I'm finally posting as a pat on my back tonight. After actually using the tools that I have chosen to help myself I see long-term changes that make me happy. Firstly, I think, I'm a week through prep exams for the psychometri. Which means every day sitting for 4 hours doing practice exams then, the harder part of checking how well I did and what my score is. Breaking down into parts what I'm proud of myself for tonight.
1. I'm proud of training my mind to be able to focus just on the task at hand. Each individual problem on paper, and in life and not let myself get overwhelmed and frozen.
2, I'm proud of realizing my fear of failure and letting myself down. As well as the pressure that I put on myself to succeed to get into college. Then, removing that pressure (mostly), from checking the exams, and leaving numbers as numbers, not my entire future.

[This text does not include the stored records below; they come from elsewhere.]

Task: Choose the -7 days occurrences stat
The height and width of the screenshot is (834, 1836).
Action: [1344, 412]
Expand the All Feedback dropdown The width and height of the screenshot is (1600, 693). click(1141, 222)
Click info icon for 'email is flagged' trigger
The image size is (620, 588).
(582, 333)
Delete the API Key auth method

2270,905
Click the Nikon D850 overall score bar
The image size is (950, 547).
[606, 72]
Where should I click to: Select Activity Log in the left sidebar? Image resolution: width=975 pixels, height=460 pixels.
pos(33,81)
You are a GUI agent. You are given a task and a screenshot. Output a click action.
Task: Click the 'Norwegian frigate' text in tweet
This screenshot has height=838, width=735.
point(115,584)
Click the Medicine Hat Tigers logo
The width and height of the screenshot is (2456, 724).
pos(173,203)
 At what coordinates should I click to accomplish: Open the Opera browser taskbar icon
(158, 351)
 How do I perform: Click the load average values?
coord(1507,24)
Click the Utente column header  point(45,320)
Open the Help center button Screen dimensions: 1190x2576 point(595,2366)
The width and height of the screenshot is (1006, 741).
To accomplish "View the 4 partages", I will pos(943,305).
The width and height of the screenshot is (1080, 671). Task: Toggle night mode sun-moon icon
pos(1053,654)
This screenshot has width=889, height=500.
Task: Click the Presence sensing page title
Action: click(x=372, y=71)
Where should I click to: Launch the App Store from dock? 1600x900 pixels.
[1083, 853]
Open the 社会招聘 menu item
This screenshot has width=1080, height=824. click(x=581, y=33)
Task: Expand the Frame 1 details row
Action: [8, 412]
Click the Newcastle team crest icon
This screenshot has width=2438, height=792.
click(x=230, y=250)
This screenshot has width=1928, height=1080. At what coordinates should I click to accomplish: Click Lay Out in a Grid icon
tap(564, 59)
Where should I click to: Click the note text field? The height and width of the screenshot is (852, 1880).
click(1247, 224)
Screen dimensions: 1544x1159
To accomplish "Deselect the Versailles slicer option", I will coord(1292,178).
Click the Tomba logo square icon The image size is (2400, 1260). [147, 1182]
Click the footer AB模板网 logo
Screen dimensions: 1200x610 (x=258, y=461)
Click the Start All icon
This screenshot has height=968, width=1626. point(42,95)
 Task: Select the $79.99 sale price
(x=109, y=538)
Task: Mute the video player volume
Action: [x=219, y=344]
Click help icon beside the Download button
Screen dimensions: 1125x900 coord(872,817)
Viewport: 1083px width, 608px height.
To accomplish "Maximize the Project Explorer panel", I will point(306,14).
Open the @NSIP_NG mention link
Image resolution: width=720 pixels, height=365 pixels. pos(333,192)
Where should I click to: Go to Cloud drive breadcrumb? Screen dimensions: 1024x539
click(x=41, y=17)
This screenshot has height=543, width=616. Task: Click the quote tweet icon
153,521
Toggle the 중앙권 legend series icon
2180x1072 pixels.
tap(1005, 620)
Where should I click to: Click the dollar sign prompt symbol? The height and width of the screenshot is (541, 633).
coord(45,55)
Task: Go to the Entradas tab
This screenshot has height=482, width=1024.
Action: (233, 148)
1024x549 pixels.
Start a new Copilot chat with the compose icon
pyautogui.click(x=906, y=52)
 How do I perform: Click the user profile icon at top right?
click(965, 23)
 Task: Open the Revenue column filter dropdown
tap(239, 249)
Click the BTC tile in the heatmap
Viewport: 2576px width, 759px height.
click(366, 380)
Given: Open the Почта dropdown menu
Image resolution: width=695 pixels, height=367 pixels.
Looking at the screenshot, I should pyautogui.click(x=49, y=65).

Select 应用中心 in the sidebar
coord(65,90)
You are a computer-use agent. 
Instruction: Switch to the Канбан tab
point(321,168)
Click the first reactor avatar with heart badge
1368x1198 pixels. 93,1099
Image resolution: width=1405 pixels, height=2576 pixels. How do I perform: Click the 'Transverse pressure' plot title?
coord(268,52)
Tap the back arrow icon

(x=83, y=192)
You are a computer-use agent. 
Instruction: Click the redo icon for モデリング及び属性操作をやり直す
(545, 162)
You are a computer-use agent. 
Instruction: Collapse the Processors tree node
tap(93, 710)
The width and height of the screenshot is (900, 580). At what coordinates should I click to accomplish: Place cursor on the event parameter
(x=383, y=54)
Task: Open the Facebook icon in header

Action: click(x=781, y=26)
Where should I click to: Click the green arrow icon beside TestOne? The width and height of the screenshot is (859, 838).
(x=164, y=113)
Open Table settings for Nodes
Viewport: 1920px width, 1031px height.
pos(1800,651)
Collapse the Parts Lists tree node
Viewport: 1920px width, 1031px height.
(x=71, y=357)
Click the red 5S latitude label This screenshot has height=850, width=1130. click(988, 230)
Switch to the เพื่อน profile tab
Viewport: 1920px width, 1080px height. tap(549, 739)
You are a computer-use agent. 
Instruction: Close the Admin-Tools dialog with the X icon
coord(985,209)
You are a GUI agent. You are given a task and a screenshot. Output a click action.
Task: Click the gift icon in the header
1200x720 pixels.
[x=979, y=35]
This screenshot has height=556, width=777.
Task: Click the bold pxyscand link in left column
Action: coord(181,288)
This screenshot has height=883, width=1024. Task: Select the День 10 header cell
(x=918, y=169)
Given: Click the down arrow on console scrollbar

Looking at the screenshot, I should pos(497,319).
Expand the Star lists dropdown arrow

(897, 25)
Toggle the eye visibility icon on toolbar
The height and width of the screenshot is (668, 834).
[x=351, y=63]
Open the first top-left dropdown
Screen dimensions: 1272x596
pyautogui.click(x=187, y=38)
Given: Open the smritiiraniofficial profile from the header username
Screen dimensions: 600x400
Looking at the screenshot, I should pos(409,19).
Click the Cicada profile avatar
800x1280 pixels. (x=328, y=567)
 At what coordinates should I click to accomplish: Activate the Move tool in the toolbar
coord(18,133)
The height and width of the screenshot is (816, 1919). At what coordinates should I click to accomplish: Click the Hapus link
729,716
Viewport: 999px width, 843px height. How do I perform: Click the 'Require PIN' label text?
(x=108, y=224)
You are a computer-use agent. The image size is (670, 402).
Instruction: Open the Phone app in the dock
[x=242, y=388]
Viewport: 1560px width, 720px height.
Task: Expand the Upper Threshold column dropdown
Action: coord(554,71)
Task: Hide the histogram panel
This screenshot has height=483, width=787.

3, Not using my disability as an excuse to why I don't feel well on a variety of days. Leaving the reasons and just working with what I've got that day.
4. Being able to read an email from a family member which I love but usually feel super pressurized by. I realized and accepted that what was being said was from love and was able to respond without getting upset and worked up.
Now 4 hours after a tough exam, I actually feel calm. Even though my travel plans got complicated last moment, and I'm super tired, having a hard time sleeping. Just keep going, get help and find tools that work for you and keep going. Realize and take the time to pat yourself on the back. It makes the rest of your day better and builds up a healthy relationship with yourself.